Textabschnitt ->
+--
Aufklärung ist ein genuin militärisches Geschäft. Die Offenheit des Ministers, von einem "Krieg" zu sprechen, verlangt allerdings nicht, über den eigenen Schatten zu springen, wenn mehr als 100.000 Soldaten der ISAF in einem fremden Land ihrem ureigensten Geschäft nachgehen. Die vormaligen Minister Frank-Walter Steinmeier und Franz Josef Jung sprachen noch von einem "Kampfeinsatz", der so gefährlich wie ein Krieg sei. Das war eine rhetorisch abgedroschene "Duplo-Variante", die das Entideologisierungsgeschäft nicht allzu aufwändig gestaltet: "Die einen nennen es Krieg, für uns ist es halt der größte Kampfeinsat…" Am Geschmack ändert das für die Betroffenen bzw. Getroffenen nichts, für die Daheimgebliebenen wenig.
+--
Datenauszug ->
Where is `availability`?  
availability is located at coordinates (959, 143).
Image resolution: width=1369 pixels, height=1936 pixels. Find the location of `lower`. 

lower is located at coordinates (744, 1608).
+--
Aufgabenbeschreibung -> Entnimm dem Textabschnitt über die Frage, ob man von „Krieg“ sprechen soll, wörtlich die Stelle, die mit den Worten „Aufklärung ist ein“ anfängt und mit „die Daheimgebliebenen wenig.“ aufhört. Stütze dich hierbei nur auf den Textabschnitt.

Erledigte Aufgabe ->
Aufklärung ist ein genuin militärisches Geschäft. Die Offenheit des Ministers, von einem "Krieg" zu sprechen, verlangt allerdings nicht, über den eigenen Schatten zu springen, wenn mehr als 100.000 Soldaten der ISAF in einem fremden Land ihrem ureigensten Geschäft nachgehen. Die vormaligen Minister Frank-Walter Steinmeier und Franz Josef Jung sprachen noch von einem "Kampfeinsatz", der so gefährlich wie ein Krieg sei. Das war eine rhetorisch abgedroschene "Duplo-Variante", die das Entideologisierungsgeschäft nicht allzu aufwändig gestaltet: "Die einen nennen es Krieg, für uns ist es halt der größte Kampfeinsat…" Am Geschmack ändert das für die Betroffenen bzw. Getroffenen nichts, für die Daheimgebliebenen wenig.